DATA RECORDS:
---

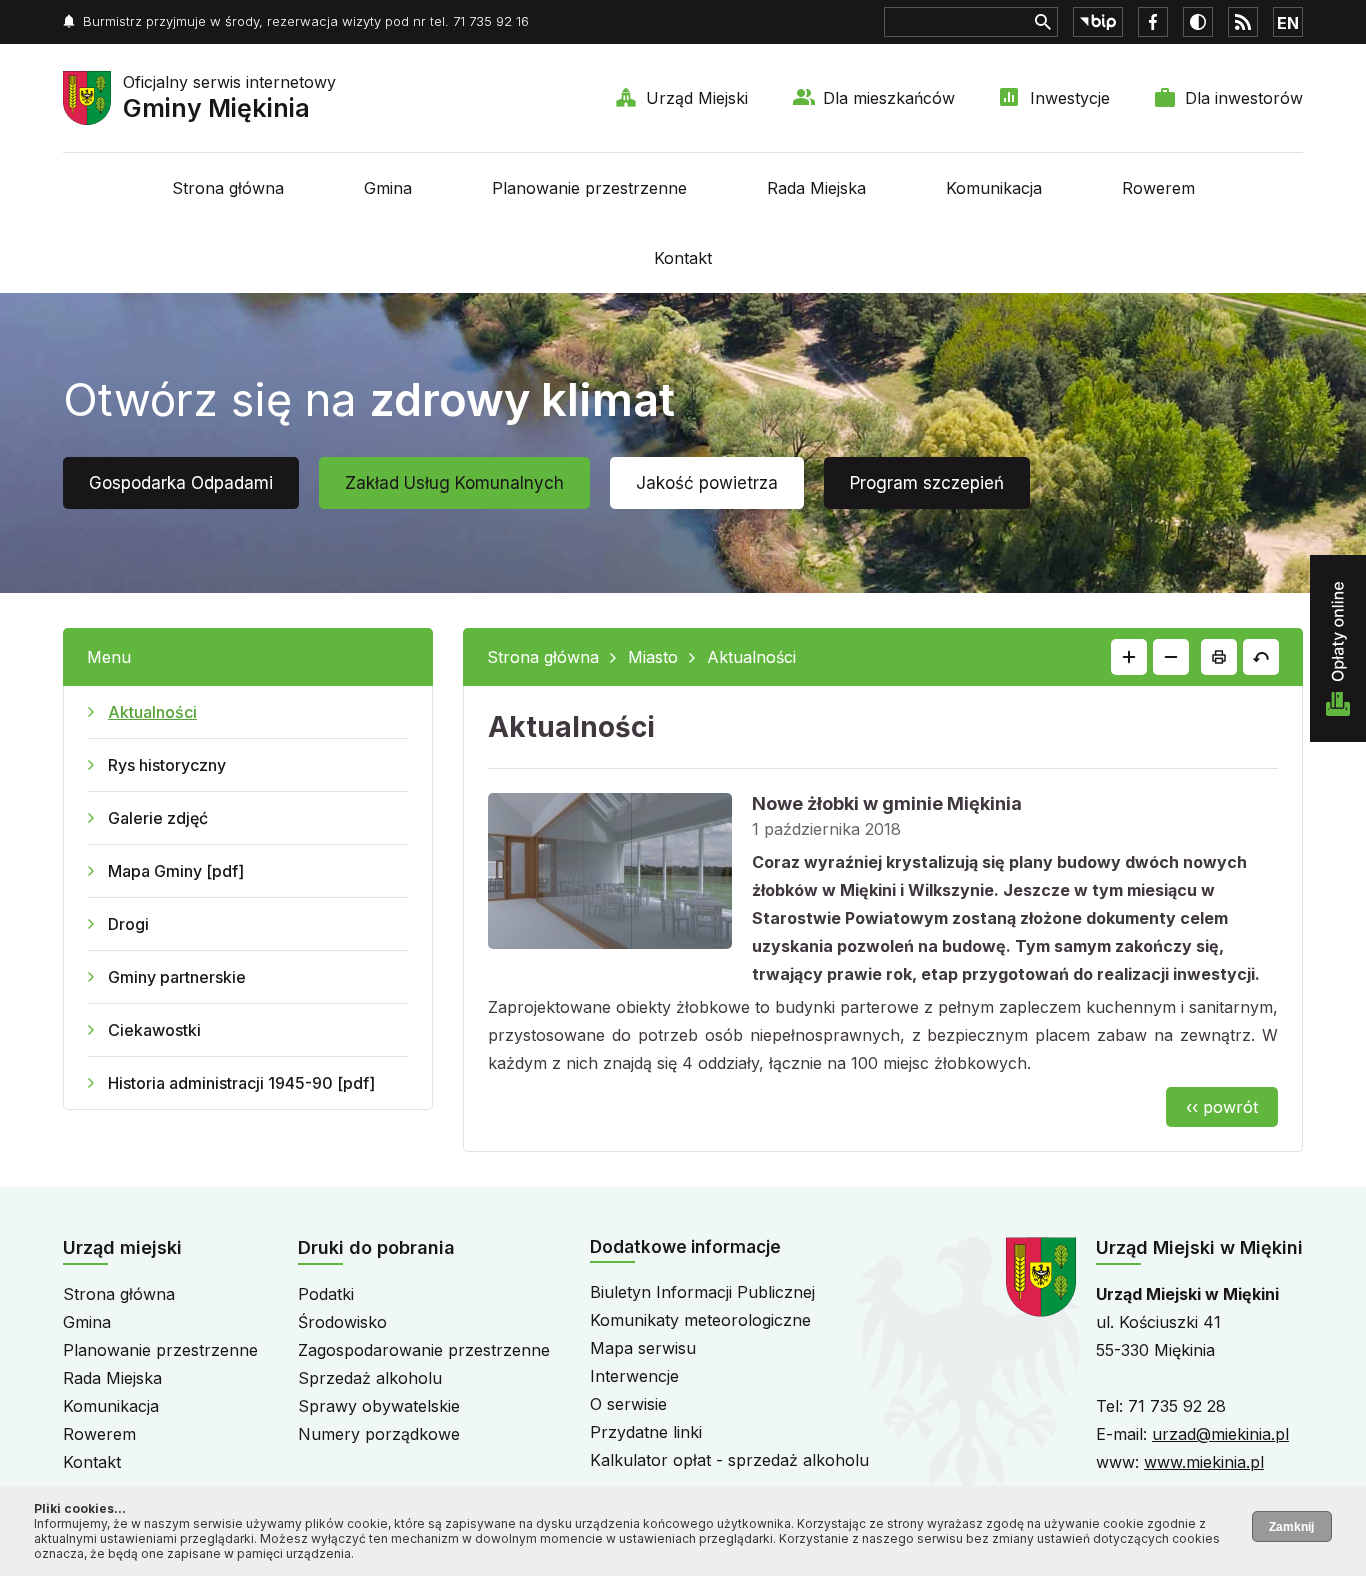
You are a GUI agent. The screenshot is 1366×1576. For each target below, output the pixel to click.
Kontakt (683, 258)
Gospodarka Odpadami (181, 483)
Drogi (128, 924)
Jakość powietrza (707, 483)
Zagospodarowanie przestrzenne (424, 1350)
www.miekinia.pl (1204, 1462)
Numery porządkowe (379, 1434)
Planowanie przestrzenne (589, 188)
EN (1288, 23)
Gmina (388, 188)
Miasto (653, 657)
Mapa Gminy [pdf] (176, 871)
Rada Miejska (816, 188)
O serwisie (628, 1404)
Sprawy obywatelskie (379, 1406)
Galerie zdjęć (158, 818)
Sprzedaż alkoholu (370, 1378)
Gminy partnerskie (177, 977)
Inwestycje (1070, 98)
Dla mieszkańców (889, 98)
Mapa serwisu (643, 1348)
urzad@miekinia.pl (1220, 1434)
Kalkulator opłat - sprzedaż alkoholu (729, 1460)
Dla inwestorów (1244, 98)
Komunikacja (994, 188)
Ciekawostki (154, 1030)
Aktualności (152, 712)
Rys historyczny (167, 765)
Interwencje (634, 1376)
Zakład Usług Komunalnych (454, 483)
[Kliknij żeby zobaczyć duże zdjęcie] (610, 875)
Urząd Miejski (697, 98)
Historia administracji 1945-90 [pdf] (241, 1083)
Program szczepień (927, 483)
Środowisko (342, 1322)
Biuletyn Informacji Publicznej (702, 1292)
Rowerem (1158, 188)
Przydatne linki (646, 1432)
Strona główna (228, 188)
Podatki (326, 1294)
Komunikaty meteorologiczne (700, 1320)
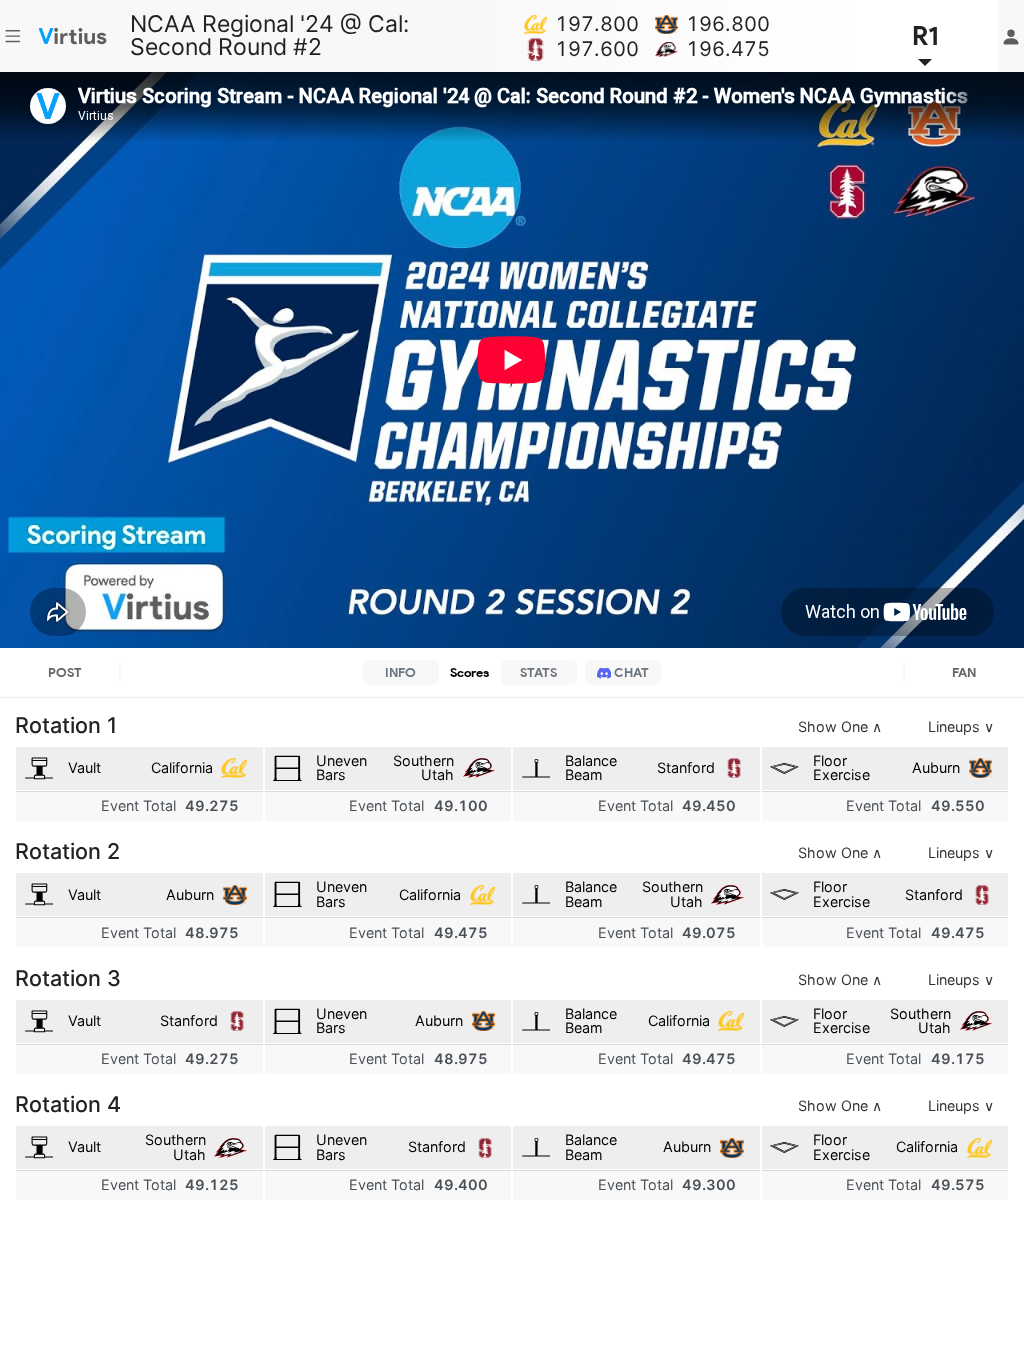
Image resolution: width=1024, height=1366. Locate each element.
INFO (400, 672)
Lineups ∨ (961, 726)
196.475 (728, 49)
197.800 (597, 24)
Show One (840, 726)
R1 (925, 36)
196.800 (728, 24)
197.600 (597, 49)
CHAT (630, 672)
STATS (538, 672)
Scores (469, 672)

---

WHAT THE EXERCISE ASKS: Copy out every entry above word for word; omit the images.

RESULT:
You are a GUI agent. The screenshot is 1366×1576. For each target below, output the pixel to click.
Kontakt (683, 258)
Gospodarka Odpadami (181, 483)
Drogi (128, 924)
Jakość powietrza (707, 483)
Zagospodarowanie przestrzenne (424, 1350)
www.miekinia.pl (1204, 1462)
Numery porządkowe (379, 1434)
Planowanie przestrzenne (589, 188)
EN (1288, 23)
Gmina (388, 188)
Miasto (653, 657)
Mapa Gminy [pdf] (176, 871)
Rada Miejska (816, 188)
O serwisie (628, 1404)
Sprawy obywatelskie (379, 1406)
Galerie zdjęć (158, 818)
Sprzedaż alkoholu (370, 1378)
Gminy partnerskie (177, 977)
Inwestycje (1070, 98)
Dla mieszkańców (889, 98)
Mapa serwisu (643, 1348)
urzad@miekinia.pl (1220, 1434)
Kalkulator opłat - sprzedaż alkoholu (729, 1460)
Dla inwestorów (1244, 98)
Komunikacja (994, 188)
Ciekawostki (154, 1030)
Aktualności (152, 712)
Rys historyczny (167, 765)
Interwencje (634, 1376)
Zakład Usług Komunalnych (454, 483)
[Kliknij żeby zobaczyć duże zdjęcie] (610, 875)
Urząd Miejski (697, 98)
Historia administracji 1945-90 [pdf] (241, 1083)
Program szczepień (927, 483)
Środowisko (342, 1322)
Biuletyn Informacji Publicznej (702, 1292)
Rowerem (1158, 188)
Przydatne linki (646, 1432)
Strona główna (228, 188)
Podatki (326, 1294)
Komunikaty meteorologiczne (700, 1320)
Image resolution: width=1024, height=1366. Locate each element.
INFO (400, 672)
Lineups ∨ (961, 726)
196.475 (728, 49)
197.800 (597, 24)
Show One (840, 726)
R1 (925, 36)
196.800 (728, 24)
197.600 (597, 49)
CHAT (630, 672)
STATS (538, 672)
Scores (469, 672)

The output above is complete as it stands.